## YOUR INSTRUCTIONS
Decide whether each of the following statements agrees with the guest statute passage, answering yes or no and quoting the words of the passage that settle it. 1. The guest statute was adopted in 1935. 2. The court chooses to reexamine in detail the earlier cases applying the guest statute. 3. The accident is contended to have been intentional on the part of defendant.

## SELECTED EXCERPT
::::::::::

Plaintiff was a guest in defendant's car, and can recover under our guest statute (§ 64-24-1, N.M.S.A. 1953) only if the accident was intentional on the part of defendant, which is not contended, or if it was caused by defendant's heedlessness or reckless disregard of plaintiff's rights. Accordingly, our problem is one of determining if defendant's conduct as set out in the statement of facts above, made out a prima facie showing of heedlessness or reckless conduct.

Over the years, since our adoption of the guest statute in 1935, this court has had occasion to consider its application in a number of cases involving a variety of factual situations. All of these cases were reviewed and analyzed in detail in the recent case of Garrett v. Howden, 73 N.M. 307, 387 P.2d 874. It would serve no useful purpose to reexamine them. In Garrett we stated that our cases did not disclose a "fixed pattern which has been followed with any definite consistency," because "each case involves special fact situations and must therefore be governed by what is thought to be proper or improper to the minds of reasonable men." As in Garrett, also, we must be mindful that the trial judge "had the advantage of seeing and hearing the witnesses" whereas we have only the typed record.

::::::::::

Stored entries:

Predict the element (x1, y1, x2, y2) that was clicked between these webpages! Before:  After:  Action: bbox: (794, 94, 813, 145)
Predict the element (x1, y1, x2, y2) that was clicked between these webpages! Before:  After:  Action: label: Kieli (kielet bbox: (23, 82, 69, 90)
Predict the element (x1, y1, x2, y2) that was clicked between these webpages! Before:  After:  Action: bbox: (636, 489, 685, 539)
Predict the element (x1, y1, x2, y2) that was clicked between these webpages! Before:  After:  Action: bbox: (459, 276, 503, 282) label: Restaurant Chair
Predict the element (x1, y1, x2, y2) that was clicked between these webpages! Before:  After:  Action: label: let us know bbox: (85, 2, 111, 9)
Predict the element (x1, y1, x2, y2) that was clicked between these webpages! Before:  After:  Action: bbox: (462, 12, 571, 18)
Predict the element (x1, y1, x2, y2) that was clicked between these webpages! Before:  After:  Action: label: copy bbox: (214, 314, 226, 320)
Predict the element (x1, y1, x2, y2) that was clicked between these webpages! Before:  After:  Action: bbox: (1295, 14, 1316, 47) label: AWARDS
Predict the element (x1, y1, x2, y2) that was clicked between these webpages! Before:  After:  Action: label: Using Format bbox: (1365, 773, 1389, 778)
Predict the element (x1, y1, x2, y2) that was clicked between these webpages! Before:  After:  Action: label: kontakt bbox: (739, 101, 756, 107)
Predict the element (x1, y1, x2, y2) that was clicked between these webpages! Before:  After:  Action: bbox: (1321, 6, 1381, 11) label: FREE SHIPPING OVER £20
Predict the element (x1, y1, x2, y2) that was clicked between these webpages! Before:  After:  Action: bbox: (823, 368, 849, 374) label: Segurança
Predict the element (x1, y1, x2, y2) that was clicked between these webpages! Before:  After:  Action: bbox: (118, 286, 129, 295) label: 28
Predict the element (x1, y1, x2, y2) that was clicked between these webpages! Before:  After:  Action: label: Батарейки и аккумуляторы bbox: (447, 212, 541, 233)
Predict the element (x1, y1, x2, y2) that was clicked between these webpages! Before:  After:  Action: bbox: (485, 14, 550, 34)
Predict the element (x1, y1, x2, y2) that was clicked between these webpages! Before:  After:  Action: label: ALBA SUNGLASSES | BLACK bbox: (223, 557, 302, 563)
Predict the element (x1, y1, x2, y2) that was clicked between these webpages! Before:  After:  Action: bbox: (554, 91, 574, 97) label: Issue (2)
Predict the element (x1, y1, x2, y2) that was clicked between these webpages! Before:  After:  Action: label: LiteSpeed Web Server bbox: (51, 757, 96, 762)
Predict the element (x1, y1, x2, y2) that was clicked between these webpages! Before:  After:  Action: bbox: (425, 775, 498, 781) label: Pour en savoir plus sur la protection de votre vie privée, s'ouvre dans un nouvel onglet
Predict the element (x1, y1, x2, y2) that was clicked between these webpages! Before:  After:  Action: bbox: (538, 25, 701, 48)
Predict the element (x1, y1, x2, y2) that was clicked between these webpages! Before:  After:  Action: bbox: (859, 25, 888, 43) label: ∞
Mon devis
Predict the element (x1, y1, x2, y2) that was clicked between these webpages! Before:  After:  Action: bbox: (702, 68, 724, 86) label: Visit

::::::::::

## SOLUTION BELOW
1. Yes: "since our adoption of the guest statute in 1935"
2. No: "It would serve no useful purpose to reexamine them."
3. No: "only if the accident was intentional on the part of defendant, which is not contended"